Bring together all lines from the listing below that contain the string "computer".

==== Records supplied

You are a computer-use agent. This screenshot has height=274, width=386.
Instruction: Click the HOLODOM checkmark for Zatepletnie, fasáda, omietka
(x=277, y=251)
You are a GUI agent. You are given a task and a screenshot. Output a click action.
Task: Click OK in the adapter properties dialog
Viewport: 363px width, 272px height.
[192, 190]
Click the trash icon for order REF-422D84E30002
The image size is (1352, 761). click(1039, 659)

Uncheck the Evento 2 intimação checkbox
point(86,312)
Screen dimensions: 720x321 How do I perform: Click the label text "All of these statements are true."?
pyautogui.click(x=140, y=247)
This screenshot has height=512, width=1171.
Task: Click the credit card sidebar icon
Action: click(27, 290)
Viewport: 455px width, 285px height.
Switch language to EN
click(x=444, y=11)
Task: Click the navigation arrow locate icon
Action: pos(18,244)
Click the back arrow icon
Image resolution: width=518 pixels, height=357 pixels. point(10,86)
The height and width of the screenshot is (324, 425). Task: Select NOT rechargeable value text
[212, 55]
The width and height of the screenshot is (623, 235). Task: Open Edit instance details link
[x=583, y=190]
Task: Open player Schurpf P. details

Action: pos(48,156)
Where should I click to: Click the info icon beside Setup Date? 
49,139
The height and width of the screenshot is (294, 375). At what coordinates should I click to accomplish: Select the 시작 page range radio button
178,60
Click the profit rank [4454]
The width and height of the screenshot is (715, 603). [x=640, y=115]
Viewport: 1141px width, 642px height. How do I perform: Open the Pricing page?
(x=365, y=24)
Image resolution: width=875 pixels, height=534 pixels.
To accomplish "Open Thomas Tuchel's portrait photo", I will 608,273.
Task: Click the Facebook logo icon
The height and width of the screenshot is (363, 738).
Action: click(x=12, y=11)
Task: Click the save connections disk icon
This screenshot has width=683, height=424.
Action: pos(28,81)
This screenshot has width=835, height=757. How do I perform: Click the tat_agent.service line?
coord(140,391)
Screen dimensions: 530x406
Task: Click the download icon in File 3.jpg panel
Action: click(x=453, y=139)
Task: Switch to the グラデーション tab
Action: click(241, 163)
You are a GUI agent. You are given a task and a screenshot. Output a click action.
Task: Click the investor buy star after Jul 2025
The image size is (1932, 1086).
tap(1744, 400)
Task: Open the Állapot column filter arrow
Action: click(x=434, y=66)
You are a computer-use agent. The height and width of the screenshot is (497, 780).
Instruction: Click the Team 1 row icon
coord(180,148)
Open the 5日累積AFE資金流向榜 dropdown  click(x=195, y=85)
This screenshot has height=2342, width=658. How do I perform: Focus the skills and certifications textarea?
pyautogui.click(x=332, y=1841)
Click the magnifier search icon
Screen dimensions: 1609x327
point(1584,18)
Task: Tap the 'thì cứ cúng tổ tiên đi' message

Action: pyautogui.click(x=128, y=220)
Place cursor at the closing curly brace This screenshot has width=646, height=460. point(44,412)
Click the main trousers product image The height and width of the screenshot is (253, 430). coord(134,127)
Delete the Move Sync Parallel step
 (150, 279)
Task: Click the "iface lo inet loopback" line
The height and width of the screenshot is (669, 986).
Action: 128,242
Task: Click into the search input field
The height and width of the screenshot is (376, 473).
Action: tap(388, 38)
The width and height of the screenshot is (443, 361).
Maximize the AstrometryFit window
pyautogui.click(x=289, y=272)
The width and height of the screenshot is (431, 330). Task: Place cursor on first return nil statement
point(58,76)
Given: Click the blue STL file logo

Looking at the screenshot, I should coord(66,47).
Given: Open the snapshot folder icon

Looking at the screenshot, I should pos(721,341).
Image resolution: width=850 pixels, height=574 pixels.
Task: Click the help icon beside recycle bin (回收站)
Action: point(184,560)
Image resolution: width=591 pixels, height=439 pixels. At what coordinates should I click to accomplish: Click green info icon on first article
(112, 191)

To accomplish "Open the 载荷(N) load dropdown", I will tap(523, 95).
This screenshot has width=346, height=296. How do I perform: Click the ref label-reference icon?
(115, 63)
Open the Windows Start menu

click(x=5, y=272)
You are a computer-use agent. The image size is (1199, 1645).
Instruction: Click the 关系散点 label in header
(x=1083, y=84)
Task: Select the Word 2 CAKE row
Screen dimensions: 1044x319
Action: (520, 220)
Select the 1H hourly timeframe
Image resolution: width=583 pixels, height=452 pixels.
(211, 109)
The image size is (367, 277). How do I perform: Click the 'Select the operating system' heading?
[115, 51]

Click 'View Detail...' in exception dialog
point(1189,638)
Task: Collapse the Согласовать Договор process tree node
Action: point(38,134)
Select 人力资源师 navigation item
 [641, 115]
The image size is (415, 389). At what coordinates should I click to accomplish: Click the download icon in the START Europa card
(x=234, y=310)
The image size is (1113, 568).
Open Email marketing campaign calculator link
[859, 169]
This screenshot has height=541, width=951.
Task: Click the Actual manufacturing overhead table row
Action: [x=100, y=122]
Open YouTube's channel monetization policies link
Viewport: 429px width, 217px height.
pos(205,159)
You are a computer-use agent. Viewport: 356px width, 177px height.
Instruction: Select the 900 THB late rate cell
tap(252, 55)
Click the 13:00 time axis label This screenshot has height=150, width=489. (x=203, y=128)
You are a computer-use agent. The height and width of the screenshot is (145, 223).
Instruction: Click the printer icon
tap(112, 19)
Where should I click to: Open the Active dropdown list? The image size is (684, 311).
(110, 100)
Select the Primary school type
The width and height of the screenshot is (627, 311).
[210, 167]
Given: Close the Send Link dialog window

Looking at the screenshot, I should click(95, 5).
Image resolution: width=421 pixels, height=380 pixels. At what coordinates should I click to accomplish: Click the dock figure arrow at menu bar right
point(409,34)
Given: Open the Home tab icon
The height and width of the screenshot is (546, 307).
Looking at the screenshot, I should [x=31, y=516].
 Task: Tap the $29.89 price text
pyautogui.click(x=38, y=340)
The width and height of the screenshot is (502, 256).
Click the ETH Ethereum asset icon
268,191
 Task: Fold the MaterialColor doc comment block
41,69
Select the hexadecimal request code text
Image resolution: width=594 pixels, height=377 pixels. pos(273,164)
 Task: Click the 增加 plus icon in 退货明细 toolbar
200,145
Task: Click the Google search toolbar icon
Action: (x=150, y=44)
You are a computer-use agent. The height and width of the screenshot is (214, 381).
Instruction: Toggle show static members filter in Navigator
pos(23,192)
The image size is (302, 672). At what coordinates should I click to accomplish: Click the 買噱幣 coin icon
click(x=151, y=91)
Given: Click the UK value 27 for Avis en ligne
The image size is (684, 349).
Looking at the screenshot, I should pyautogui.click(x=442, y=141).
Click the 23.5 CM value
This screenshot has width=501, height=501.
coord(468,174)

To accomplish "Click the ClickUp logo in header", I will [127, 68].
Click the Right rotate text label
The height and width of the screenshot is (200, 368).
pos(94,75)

========

Output of the exercise.
You are a computer-use agent. This screenshot has height=274, width=386.
You are a computer-use agent. The height and width of the screenshot is (497, 780).
You are a computer-use agent. The image size is (1199, 1645).
You are a computer-use agent. Viewport: 356px width, 177px height.
You are a computer-use agent. The height and width of the screenshot is (145, 223).
You are a computer-use agent. The height and width of the screenshot is (214, 381).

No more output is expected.